Lex 8256: The Law in Cyberspace Seminar

Gripe sites (Melissa)

I. Introduction to Gripe Sites

What is a Gripe site:  Gripe sites are websites developed typically by an individual to express dissatisfaction and criticism about an entity (or sometimes a fellow individual, usually a political figure).

For examples of Gripe sites please visit http://www.webgripesites.com/resources.htm and click on the logos on the left hand side of the site, under Featured Gripe Sites.  Note: This is a fun exercise; you do not need to click on them all or read through the entire sites.

*Question: Which one stood out to you most?

II.     Overview of Legal Issues Involving Gripe Sites

      Gripe sites are a form of protected speech under the first amendment and are considered fair use as a form of criticism under trademark law.

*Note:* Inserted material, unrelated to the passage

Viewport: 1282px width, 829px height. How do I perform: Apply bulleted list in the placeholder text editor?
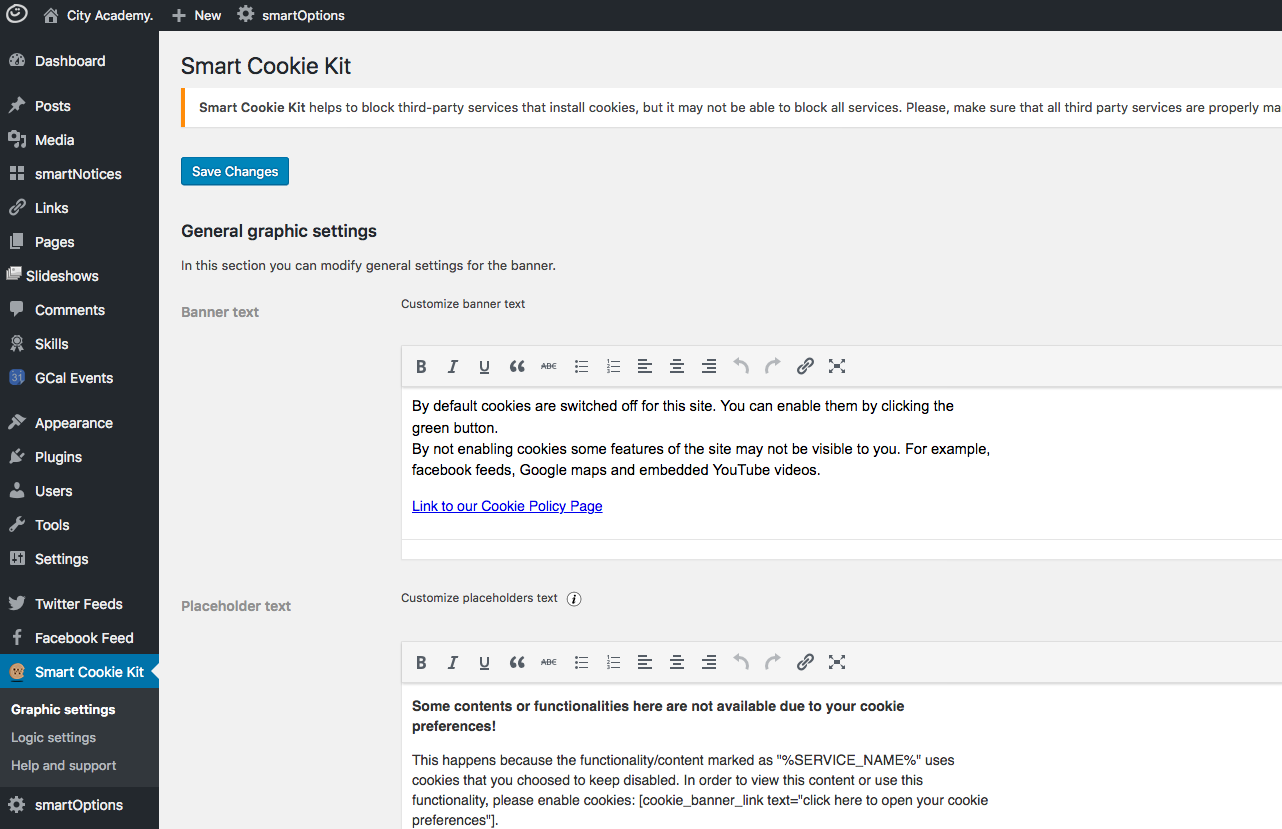click(x=581, y=662)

However, much litigation has arisen involving gripe sites and their domain names. Three legal claims predominate. The first is whether a gripe site as a whole, and/or its domain name, amount to trademark infringement. The second is whether a gripe site’s domain name, encompassing a registered trademark, constitutes trademark dilution. The third is whether a gripe site’s domain name is actionable under the Anticybersquatting Consumer Protection Act (ACPA), or triggers domain name transfer under the Uniform Domain Name Dispute Resolution Policy (UDRP). Many gripe-site cases encompass several of these legal issues, as well as the underlying premise of freedom of speech. The key provisions to focus on for this topic are the ACPA and the UDRP.

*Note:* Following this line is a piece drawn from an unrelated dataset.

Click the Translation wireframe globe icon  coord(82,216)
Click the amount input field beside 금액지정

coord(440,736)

*Question: What are the distinctions between the UDRP and the ACPA?  What do you need to show to get relief under one that you do not need to show to get relief under the other? Are the distinctions relevant?

    In the UDRP context, controversies have turned on whether a gripe site’s domain name is properly seen as "identical or confusingly similar to" complainant's trademark, as the UDRP requires.

    A synthesis of UDRP law prepared by the World Intellectual Property Organization in 2005 (it's here, but you don't need to read it) stated that the "majority view" was as follows:
A domain name consisting of a trademark and a negative term is confusingly similar to the complainant’s mark . . . . because the domain name contains a trademark and a dictionary word; or because the disputed domain name is highly similar to the trademark; or because the domain name may not be recognized as negative; or because the domain name may be viewed by non-fluent English language speakers, who may not recognize the negative connotations of the word that is attached to the trademark.
Read: Wal-Mart Stores, Inc. v. Richard MacLeod (WIPO 2000).

  The synthesis stated that the "minority view" was as follows: "A domain name consisting of a trademark and a negative term is not confusingly similar because Internet users are not likely to associate the trademark holder with a domain name consisting of the trademark and a negative term."

Read: Lockheed Martin Corporation v. Dan Parisi (WIPO 2000).

*Question: What are your thoughts on which rule should govern? Why?

III.    Interesting Commentary and News

     Entities are taking an active role in attempting to protect their TM interests from gripe site harm, and some entities are actually utilizing gripe sites as a way to improve.

Skim over: Strategies for Blocking Internet “Gripe” Sites and Internet Complaint Sites
    Detroit sets a new precedent in gripe site cases to protect freedom of speech.